The Tavern Club, 4 Boylston Place in downtown Boston, Massachusetts, is a private social club established in 1884.

Brief history
The Tavern Club was founded in 1884 by Royal Whitman, T. Adamowski, B.C. Porter, George Munzig, and Frederick Prince. Charter members included Arthur Rotch and others. Membership is by invitation; in recent years membership includes women. Notable members of the club have included William Dean Howells, Henry Cabot Lodge, Henry James, and Charles Eliot Norton.

In February, 1885, the club adopted the Totem of Bear, which continues today as mascot for the group.

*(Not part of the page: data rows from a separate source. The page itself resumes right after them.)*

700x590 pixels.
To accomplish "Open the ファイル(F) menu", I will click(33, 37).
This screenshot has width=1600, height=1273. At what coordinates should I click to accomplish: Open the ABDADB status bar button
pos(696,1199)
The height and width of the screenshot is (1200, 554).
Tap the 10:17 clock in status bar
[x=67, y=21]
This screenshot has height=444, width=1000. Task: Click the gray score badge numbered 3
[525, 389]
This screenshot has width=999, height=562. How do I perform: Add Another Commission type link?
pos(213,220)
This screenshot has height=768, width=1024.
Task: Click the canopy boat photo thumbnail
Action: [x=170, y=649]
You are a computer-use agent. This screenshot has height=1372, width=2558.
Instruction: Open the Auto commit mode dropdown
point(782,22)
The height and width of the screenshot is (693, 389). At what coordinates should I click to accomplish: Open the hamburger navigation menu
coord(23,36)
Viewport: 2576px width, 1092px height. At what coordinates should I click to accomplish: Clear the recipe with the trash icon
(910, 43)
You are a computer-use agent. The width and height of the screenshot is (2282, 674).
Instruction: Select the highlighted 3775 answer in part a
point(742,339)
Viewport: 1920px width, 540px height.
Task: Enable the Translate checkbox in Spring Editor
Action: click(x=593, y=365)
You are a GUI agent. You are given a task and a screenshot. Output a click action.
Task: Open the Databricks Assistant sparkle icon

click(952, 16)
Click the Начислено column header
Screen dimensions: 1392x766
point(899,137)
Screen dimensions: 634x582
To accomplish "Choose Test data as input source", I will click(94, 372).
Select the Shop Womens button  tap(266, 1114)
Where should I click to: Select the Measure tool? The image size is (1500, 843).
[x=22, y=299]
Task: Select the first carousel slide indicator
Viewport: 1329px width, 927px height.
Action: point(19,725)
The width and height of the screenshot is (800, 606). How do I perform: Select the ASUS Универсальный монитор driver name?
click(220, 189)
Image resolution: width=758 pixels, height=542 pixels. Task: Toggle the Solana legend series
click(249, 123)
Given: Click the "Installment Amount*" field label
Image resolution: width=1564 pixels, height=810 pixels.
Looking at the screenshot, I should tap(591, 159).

Frequent dinners, lectures, and musical and theatrical performances take place in the club for the members and their guests. In March 1885, Mark Twain attended a dinner in his honor, and another in 1901. Dinners have been given in honor of many others, including Elihu Vedder (1887), Rudyard Kipling (1895), Oliver Wendell Holmes (1902), John Singer Sargent (1903), Booker T. Washington (1905), Winston Churchill (1907), Norman Angell (1913), George Macaulay Trevelyan (1924), Owen Wister (1929), Ignace Paderewski (1930).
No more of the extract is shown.